*DATA LISTING*
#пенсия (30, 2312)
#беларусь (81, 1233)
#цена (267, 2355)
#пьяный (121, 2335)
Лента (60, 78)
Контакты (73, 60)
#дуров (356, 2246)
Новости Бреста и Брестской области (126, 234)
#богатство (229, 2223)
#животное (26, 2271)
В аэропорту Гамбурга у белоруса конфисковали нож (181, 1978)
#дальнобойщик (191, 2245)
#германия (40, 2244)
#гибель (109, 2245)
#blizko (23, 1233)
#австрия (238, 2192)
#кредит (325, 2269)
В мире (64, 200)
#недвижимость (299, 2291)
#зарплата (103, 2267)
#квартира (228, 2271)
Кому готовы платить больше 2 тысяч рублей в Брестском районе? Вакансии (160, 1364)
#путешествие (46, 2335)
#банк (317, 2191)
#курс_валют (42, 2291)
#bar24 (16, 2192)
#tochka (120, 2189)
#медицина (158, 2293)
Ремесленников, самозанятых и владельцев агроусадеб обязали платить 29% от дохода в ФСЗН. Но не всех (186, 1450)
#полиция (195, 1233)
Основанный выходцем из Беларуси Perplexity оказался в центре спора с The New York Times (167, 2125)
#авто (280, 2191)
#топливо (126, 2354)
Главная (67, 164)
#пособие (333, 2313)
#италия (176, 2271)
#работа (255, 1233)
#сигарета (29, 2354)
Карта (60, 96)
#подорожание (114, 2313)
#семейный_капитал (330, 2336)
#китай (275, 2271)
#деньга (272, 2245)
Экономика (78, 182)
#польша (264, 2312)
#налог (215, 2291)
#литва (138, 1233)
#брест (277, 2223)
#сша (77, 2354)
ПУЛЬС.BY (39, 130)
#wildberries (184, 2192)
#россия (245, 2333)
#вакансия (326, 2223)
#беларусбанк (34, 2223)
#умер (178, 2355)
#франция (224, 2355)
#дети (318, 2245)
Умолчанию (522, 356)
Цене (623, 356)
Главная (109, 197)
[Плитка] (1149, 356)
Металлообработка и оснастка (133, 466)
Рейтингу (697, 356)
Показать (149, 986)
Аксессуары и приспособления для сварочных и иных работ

*EXERCISE DIRECTIONS*
Copy out precisely the lines from the line with "Основанный выходцем из" to the line with "Экономика (78, 182)" in the material above, including those two lines and omitting all the rest.

*PROBLEM SOLUTION*
Основанный выходцем из Беларуси Perplexity оказался в центре спора с The New York Times (167, 2125)
#авто (280, 2191)
#топливо (126, 2354)
Главная (67, 164)
#пособие (333, 2313)
#италия (176, 2271)
#работа (255, 1233)
#сигарета (29, 2354)
Карта (60, 96)
#подорожание (114, 2313)
#семейный_капитал (330, 2336)
#китай (275, 2271)
#деньга (272, 2245)
Экономика (78, 182)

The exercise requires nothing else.